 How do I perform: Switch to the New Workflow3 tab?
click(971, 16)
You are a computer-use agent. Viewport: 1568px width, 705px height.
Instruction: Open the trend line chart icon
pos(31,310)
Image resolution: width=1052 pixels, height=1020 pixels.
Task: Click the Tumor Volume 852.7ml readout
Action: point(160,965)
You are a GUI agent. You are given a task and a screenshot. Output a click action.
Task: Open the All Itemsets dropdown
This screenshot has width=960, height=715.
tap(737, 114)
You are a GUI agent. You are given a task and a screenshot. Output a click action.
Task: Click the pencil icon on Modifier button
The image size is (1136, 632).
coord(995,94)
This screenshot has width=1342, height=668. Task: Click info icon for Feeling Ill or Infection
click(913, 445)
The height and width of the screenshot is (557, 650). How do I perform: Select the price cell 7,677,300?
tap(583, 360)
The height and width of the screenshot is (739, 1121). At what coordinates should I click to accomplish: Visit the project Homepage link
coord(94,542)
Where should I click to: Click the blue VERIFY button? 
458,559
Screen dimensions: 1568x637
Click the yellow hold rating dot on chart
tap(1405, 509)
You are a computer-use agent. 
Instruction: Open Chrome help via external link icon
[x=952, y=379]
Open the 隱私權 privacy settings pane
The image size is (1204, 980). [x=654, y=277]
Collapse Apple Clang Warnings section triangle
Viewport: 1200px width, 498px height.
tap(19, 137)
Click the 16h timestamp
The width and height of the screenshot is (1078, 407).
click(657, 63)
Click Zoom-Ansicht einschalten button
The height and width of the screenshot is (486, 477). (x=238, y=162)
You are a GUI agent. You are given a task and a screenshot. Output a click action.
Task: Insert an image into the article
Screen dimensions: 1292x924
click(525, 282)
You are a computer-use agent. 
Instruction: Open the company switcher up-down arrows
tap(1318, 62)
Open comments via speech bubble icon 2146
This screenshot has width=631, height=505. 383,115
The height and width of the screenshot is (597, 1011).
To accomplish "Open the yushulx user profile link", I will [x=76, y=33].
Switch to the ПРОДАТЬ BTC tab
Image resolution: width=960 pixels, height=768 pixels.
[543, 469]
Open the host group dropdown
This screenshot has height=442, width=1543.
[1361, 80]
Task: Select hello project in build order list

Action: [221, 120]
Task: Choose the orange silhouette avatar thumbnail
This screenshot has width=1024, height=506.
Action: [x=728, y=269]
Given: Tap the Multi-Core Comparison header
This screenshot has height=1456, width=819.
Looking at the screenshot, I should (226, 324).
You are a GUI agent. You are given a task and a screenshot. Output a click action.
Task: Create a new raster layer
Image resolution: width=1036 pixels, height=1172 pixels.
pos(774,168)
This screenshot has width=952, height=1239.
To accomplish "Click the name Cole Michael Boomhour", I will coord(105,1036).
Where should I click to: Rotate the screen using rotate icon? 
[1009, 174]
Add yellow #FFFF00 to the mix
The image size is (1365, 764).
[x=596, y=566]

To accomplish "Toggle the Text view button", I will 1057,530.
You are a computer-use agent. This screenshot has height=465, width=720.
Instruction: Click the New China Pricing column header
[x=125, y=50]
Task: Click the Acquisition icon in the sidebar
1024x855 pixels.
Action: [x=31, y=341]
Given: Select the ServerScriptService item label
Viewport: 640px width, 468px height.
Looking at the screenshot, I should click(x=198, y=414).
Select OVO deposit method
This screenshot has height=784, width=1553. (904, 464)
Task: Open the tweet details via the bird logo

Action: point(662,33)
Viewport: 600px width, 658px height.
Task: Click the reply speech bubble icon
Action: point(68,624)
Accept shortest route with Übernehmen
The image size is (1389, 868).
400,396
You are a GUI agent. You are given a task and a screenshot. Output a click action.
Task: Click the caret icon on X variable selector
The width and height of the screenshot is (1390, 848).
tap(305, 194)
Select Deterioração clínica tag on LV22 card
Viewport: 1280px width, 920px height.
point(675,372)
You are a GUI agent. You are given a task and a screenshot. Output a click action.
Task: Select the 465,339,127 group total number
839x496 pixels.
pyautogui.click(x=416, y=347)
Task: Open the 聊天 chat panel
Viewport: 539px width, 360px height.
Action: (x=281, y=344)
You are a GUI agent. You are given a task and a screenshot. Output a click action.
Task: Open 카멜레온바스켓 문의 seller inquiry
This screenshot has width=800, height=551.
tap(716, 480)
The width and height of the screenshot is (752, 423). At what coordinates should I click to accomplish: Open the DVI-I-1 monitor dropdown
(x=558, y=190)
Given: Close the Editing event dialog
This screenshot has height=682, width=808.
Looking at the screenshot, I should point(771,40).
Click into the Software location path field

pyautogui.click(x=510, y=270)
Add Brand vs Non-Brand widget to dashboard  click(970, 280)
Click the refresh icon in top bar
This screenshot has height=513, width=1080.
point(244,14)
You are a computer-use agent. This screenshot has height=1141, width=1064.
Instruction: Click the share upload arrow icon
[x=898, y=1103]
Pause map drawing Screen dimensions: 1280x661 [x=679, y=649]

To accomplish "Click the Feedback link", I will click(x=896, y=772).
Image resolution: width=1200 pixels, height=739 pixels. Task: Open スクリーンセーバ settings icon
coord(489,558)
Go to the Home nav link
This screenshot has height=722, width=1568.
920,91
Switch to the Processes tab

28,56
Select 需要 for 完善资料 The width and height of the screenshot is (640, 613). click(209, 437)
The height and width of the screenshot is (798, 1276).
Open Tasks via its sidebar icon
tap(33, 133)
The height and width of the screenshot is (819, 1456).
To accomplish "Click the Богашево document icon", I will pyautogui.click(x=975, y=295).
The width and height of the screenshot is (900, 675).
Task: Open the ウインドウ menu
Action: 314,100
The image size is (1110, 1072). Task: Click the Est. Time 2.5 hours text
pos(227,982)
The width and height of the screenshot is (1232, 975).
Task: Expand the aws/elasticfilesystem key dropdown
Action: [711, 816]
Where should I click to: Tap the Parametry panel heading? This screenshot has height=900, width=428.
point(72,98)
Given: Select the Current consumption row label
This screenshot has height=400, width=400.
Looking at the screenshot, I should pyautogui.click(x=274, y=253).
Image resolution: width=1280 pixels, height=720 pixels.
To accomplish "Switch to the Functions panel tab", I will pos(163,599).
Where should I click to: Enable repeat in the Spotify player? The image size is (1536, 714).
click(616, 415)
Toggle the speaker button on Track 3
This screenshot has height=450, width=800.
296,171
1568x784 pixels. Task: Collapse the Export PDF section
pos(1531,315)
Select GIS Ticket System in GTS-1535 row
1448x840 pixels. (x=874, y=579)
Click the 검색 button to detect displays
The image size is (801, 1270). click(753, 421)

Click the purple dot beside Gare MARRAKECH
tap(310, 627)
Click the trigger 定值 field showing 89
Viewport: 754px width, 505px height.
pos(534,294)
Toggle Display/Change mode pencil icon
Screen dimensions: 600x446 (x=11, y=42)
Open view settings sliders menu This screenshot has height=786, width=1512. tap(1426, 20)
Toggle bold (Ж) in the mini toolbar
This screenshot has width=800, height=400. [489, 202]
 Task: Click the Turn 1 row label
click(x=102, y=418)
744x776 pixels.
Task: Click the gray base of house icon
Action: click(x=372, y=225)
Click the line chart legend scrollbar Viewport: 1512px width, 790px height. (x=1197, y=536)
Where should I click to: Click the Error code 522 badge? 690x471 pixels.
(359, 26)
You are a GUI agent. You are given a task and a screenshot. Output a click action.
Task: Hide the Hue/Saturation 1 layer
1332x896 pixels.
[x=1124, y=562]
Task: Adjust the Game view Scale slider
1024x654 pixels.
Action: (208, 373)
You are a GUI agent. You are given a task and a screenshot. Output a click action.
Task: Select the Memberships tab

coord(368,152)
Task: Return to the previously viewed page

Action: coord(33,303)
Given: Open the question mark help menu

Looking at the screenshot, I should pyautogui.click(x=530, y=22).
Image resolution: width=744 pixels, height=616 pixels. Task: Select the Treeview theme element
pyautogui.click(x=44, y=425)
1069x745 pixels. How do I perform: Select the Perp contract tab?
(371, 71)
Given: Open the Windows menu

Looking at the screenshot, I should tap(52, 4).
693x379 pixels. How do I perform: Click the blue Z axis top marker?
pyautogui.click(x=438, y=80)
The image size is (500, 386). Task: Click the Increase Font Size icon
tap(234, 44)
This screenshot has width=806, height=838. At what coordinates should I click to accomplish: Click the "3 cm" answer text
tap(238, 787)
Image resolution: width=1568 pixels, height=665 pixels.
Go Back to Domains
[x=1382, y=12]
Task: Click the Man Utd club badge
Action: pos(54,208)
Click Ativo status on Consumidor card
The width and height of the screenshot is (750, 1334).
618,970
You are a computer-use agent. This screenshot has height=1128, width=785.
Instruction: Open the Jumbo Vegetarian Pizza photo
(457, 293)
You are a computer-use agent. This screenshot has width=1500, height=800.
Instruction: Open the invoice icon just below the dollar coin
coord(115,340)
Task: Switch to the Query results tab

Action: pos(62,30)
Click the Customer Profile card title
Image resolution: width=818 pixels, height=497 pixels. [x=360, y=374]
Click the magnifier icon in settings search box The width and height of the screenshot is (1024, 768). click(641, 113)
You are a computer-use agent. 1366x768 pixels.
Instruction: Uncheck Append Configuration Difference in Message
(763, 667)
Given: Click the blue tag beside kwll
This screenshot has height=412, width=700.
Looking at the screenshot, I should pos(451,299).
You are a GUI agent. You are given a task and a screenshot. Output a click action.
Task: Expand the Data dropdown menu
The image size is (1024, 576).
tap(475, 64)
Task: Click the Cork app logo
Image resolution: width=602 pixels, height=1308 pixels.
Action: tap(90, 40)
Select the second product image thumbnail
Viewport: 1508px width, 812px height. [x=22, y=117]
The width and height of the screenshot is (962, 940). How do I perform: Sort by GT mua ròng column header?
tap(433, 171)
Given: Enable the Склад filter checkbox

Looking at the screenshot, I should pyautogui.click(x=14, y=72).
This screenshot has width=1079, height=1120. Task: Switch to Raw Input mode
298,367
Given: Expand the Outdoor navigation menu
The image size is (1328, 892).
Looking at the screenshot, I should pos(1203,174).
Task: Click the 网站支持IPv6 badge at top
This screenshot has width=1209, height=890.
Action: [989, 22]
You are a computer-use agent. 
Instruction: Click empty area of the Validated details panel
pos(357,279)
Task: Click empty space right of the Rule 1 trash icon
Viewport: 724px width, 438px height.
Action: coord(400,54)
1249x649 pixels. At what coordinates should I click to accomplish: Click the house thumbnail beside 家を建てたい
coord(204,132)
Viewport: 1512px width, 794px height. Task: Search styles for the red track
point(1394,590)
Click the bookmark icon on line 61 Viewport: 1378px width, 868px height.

§ ACTIVITY
Determine the number of lines in the listing that contain the word "computer", and respond with nothing but that number.

§ EXPECTED ANSWER
9